Amy Goodman: Queria ainda colocar-lhe uma questão acerca deste relatório que foi recentemente divulgado, os esforços de limpeza estão muito atrasados relativamente ao que era esperado. A BP tem retirado da superfície ou queimado apenas sessenta por cento da quantidade de petróleo que prometeu aos reguladores que conseguia remover num único dia. O Washington Post relata, novamente, que em Março, apenas algumas semanas antes do desastre, a BP entregou um relatório afirmando que tinha a capacidade para remover da superfície mais 490.000 barris de petróleo diariamente na eventualidade de um grande derramamento. O relatório não foi questionado pelas autoridades federais. À semelhança de segunda-feira, as operações de remoção têm contabilizado em media menos de 900 barris por dia.

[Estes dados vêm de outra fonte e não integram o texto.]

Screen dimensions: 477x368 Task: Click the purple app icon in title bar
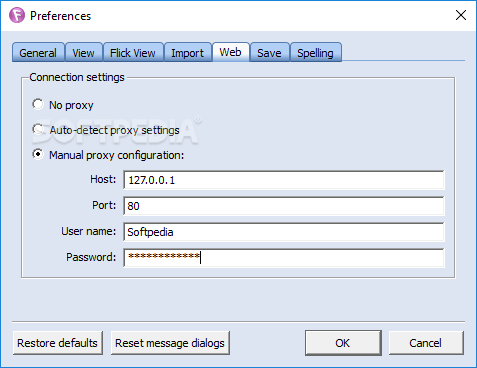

Dr. Ira Leifer: Na minha opinião estamos perante o facto de que o investimento na segurança não tem sido feito ao longo da última década. As embarcações de remoção não estão disponíveis, são insuficientes. Não tem existido um desenvolvimento das capacidades de recuperação do petróleo e, desta forma, o relatório sublinha as nossas esperanças, em vez das estratégias de investimento a longo prazo. Colaborei também com cientistas da Noruega, onde existe muito mais apoio estatal para este tipo de investigação e existe um programa contínuo para assegurar que as companhias petrolíferas têm à sua disposição a tecnologia mais avançada, sistemas efectivos de contenção que possam ser distribuídos, e por aí em diante, de forma a dar respostas a um derramamento de petróleo. E em vez disso, parece que isso tem sido deixado a cargo da indústria ao longo das últimas décadas e a indústria tem maximizado os seus lucros e não tem acompanhado o investimento em caso de acidentes.

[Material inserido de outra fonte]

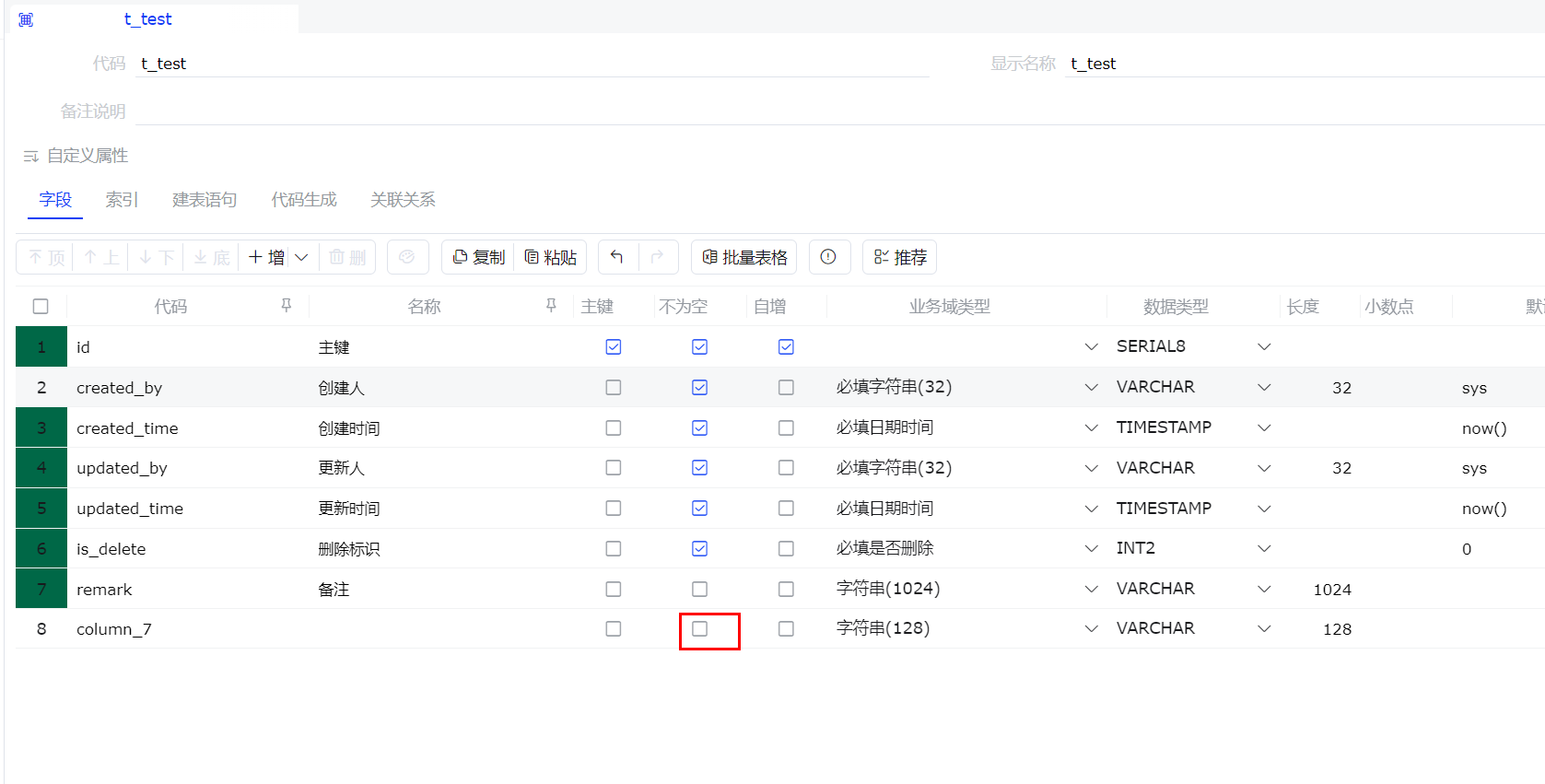Toggle the select-all checkbox in table header
The height and width of the screenshot is (784, 1545).
coord(41,307)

Amy Goodman: O Presidente Clinton entre outros têm defendido que se deveria bombear o poço de petróleo. Qual a sua opinião, Dr. Leifer?

Dr. Ira Leifer: Na minha opinião em certas circunstâncias, em determinados casos, esta pode ser uma boa ideia, mas neste caso em particular não sabemos. A ciência não tem sido aplicada e estou bastante preocupado e quase assustado, pode dizer-se, que esse plano, de bombear o poço de petróleo, possa fracturar o fundo do mar e permitir que aquilo que é um problema de engenharia, se converta num sistema natural onde o petróleo surja a partir de milhares de milhões de caminhos desde o fundo do mar até ao oceano. Nesse caso, os mil milhões de barris existentes neste reservatório seriam expelidos e nada os poderia parar, até ao oceano. Poderia expelir como está a expelir há décadas e em vez de praias teríamos pavimentações. E penso que o risco é extremamente grande e a única forma de sabermos se tem algum sentido é aplicar efectivamente a ciência, de forma a compreender o que está a passar e a ciência não tem claramente sido aplicada. E dessa forma, não poderia recomendar, de consciência tranquila, que essa pudesse ser uma boa solução.

Amy Goodman: Quero agradecer a sua presença, Dr. Ira Leifer, cientista do Grupo Técnico da Taxa de Fluxo, nomeado pelo Governo e investigador do Instituto de Ciência Marinha da Universidade da Califórnia, Santa Barbara. Iremos associar-nos à sua carta que solicita à BP que possam estudar o local do poço.